Context Is Gold to Find the Gold Passage: Evaluating and Training Contextual Document Embeddings
Traditional embedding methods (right, top) produce embeddings that do not include essential contextual information. Our light-weight training recipe (InSeNT) trains Contextualized Embedding Models that are aware of document-wide context when encoding a passage (right, bottom) and can integrate document-wide information in individual chunk representations, augmenting embedding relevance and improving downstream retrieval performance without increasing inference cost.
TL;DR
Dense retrievers typically embed each passage in isolation. When the relevant clues spill across passages, those models mis-rank results. ConTEB (the Contextual Text Embedding Benchmark) quantifies this weakness; InSeNT + late-chunking pooling is a promising way to fix it, with a minor fine-tuning phase and almost no runtime overhead, delivering large gains on ConTEB.
Why does context matter ?
Search applications rarely deal with tweet-length texts. Technical manuals, contracts, scientific papers, and support tickets easily run into thousands of tokens. Users, however, still expect an answer at the passage level. When the decisive evidence sits partially outside the passage boundary, a model that “sees” only a single chunk is likely to fail. Context can help resolve ambiguity, such as distinguishing between multiple meanings of a word or resolving pronouns and entity references. It is also crucial when documents have a structured format, commonly found in legal or scientific texts for instance, and knowing where the passage is within the table of content is essential to understanding.
In the example above, embedding the sentence in bold "They extended [...]" without leveraging document context will be ambiguous: are we talking about Napoleonic armies or Brazilian football?

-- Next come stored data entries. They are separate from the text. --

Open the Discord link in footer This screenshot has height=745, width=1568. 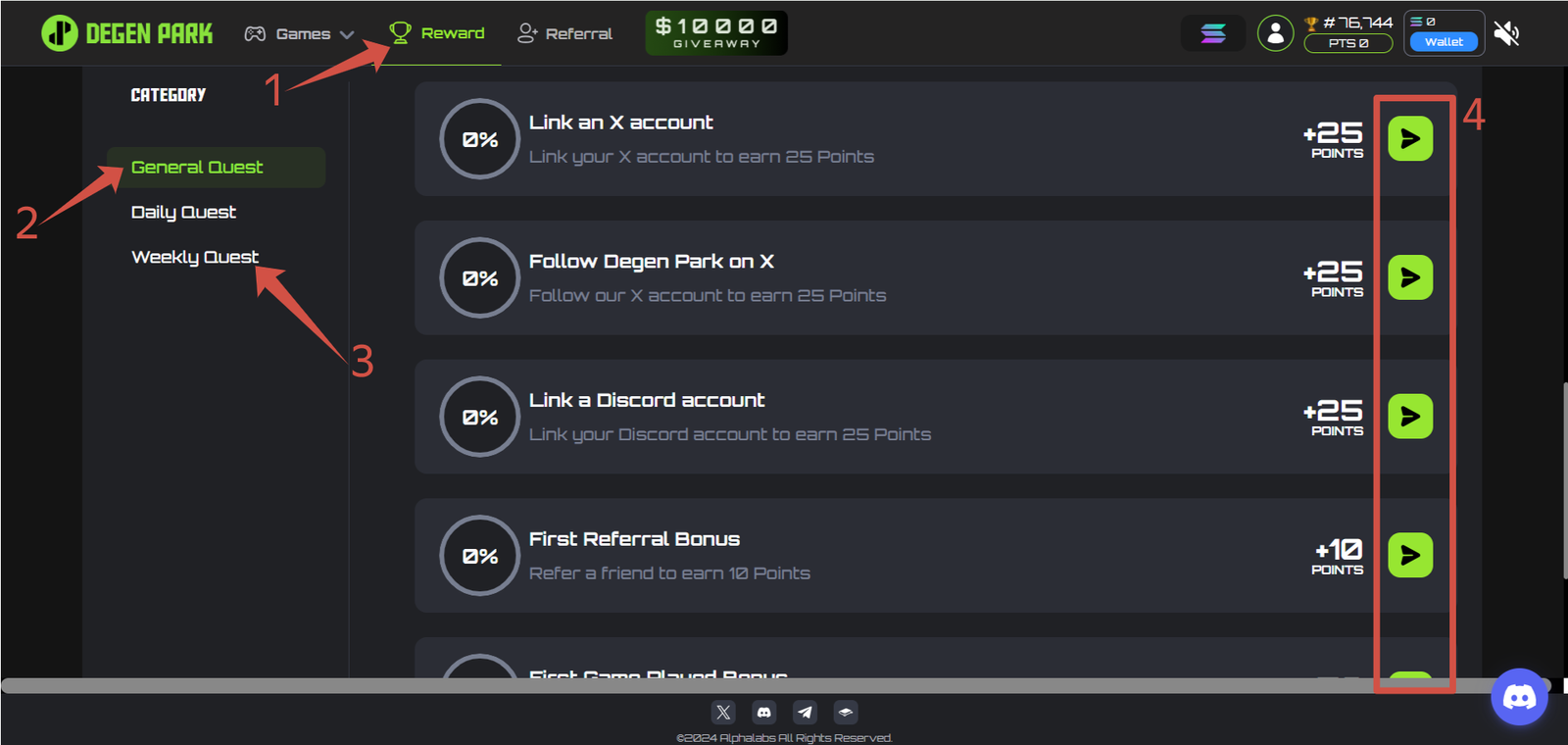[x=764, y=713]
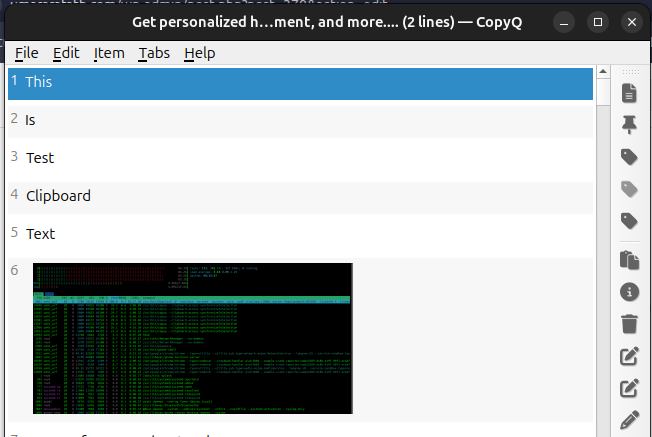The width and height of the screenshot is (652, 437).
Task: Show item content via the info icon
Action: click(629, 292)
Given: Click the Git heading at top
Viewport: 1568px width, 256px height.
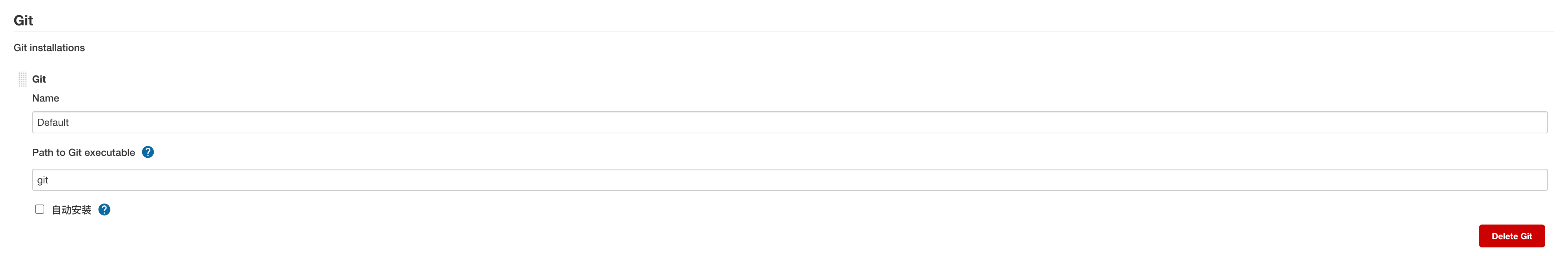Looking at the screenshot, I should click(x=23, y=20).
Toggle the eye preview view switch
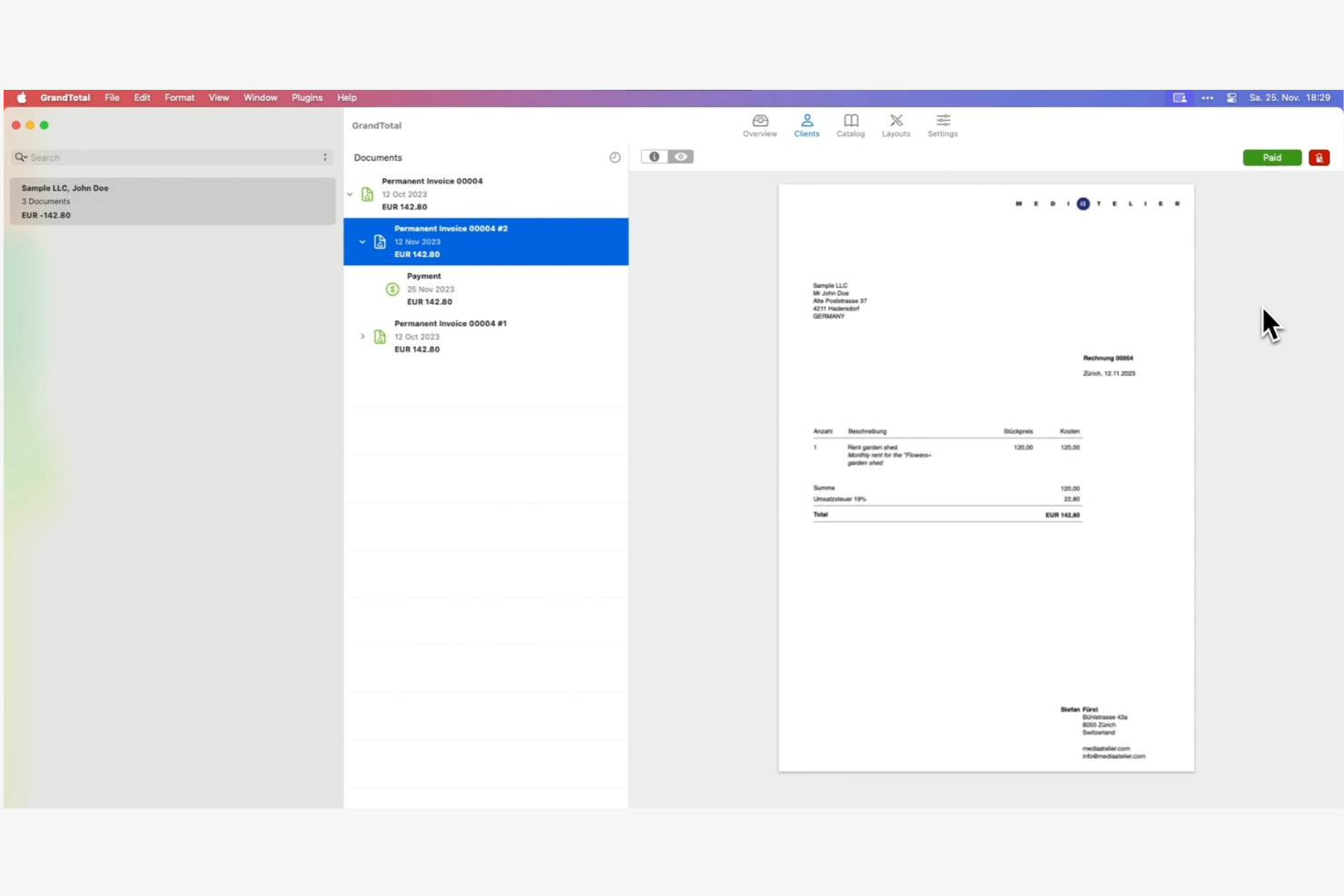 tap(680, 156)
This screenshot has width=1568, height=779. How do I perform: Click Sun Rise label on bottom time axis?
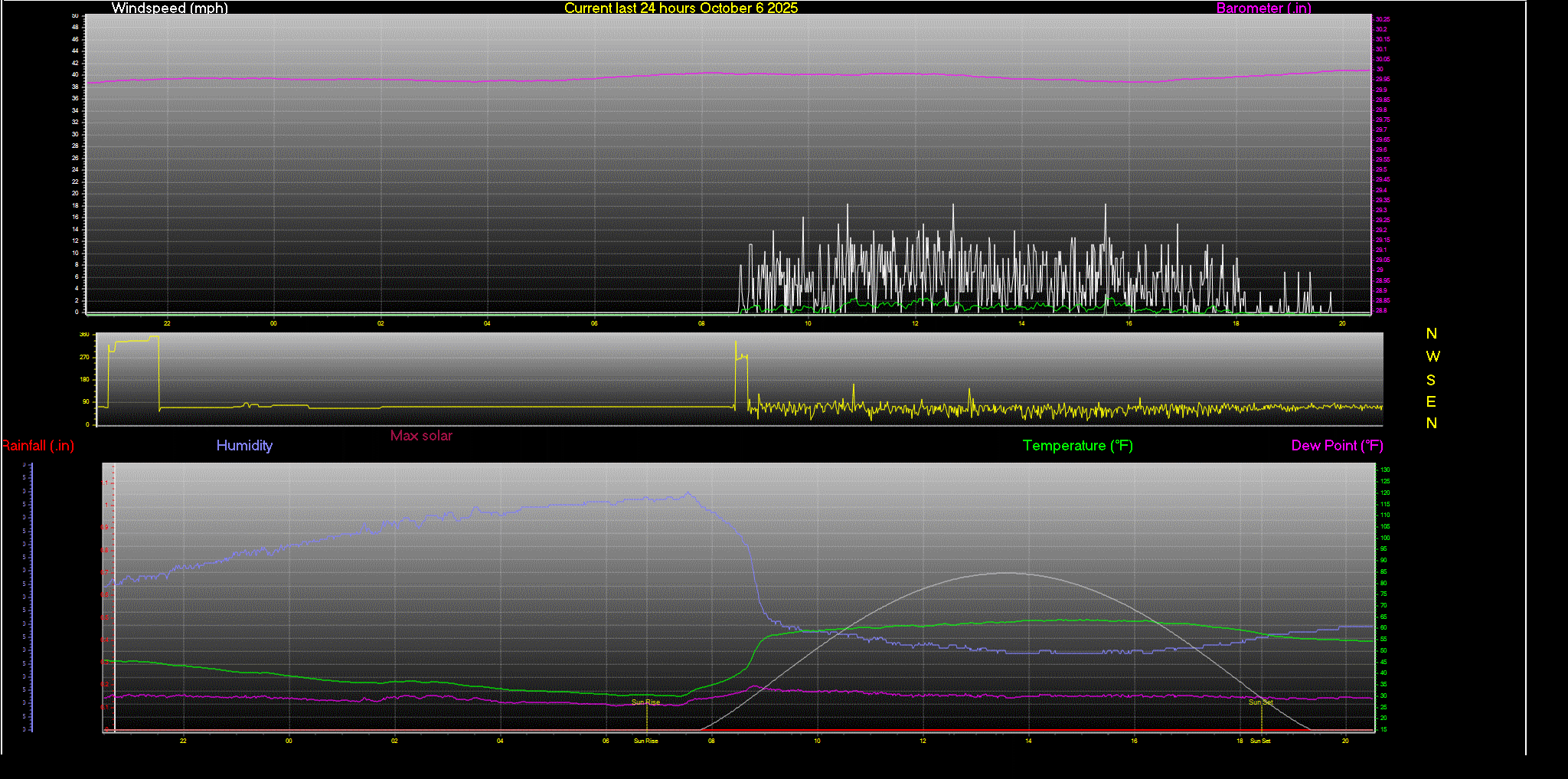[x=645, y=741]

How retrieval systems actually chunk documents
Before embedding, virtually every production pipeline breaks each document into smaller, model and reader-friendly units. Common strategies include:
Strategy | Typical parameters | Rationale & trade-offs |
---|---|---|
Fixed-length sliding window | k ≈ 128–1024 tokens, some overlap |
Simple to implement; overlap reduces boundary effects but multiplies index size. |
Structure-aware blocks | Headings, paragraphs, list items | Preserves semantic units but yields highly variable lengths. |
Hybrid | Fixed window inside structural blocks | Combines predictability with some respect for discourse structure. |
Designers must balance (i) respecting the Transformer’s maximum input, (ii) keeping enough context for downstream reading comprehension, and (iii) controlling index growth and latency. In practice, no chunking scheme can guarantee that every question’s evidence is entirely self-contained.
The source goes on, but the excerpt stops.